▶ [SOURCE RECORDS]
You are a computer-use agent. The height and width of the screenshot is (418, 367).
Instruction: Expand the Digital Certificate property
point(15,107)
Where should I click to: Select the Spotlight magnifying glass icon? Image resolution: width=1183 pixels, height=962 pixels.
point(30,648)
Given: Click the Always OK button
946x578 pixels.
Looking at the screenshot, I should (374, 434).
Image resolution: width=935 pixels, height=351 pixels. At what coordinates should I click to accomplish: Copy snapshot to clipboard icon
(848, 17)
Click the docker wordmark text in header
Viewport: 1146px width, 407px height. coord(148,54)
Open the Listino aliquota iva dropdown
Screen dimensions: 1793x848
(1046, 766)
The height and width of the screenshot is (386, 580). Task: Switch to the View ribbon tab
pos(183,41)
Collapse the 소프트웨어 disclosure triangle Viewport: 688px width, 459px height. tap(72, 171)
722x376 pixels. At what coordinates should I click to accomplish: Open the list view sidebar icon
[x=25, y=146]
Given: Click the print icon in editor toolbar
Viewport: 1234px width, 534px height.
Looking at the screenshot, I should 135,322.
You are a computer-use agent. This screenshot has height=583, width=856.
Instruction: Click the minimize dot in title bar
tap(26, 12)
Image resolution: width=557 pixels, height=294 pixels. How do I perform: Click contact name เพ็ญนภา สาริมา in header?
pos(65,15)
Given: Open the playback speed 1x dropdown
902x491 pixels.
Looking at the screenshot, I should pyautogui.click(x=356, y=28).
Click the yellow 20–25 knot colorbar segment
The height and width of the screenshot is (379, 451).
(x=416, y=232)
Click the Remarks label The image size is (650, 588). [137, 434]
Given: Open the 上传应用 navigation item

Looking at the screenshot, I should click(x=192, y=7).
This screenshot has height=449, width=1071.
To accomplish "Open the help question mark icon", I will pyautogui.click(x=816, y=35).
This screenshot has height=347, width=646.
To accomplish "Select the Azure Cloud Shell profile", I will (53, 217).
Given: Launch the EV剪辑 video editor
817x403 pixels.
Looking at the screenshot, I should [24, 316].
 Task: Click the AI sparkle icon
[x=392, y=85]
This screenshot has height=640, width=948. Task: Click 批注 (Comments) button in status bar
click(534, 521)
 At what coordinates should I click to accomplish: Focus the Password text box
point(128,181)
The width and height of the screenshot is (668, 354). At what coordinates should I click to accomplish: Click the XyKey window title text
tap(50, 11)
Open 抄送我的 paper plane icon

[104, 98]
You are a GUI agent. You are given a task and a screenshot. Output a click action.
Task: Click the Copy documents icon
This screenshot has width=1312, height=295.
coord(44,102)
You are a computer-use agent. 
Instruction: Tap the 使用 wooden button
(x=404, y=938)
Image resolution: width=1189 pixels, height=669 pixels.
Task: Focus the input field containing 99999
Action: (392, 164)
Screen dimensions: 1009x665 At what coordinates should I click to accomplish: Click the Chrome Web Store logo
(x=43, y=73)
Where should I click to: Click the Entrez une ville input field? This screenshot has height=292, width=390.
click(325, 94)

▶ [TASK STATEMENT]
Look over the records. Copy the lines that include the word "computer".

▶ [EXERCISE RESULT]
You are a computer-use agent. The height and width of the screenshot is (418, 367).
You are a computer-use agent. This screenshot has height=583, width=856.
You are a computer-use agent. 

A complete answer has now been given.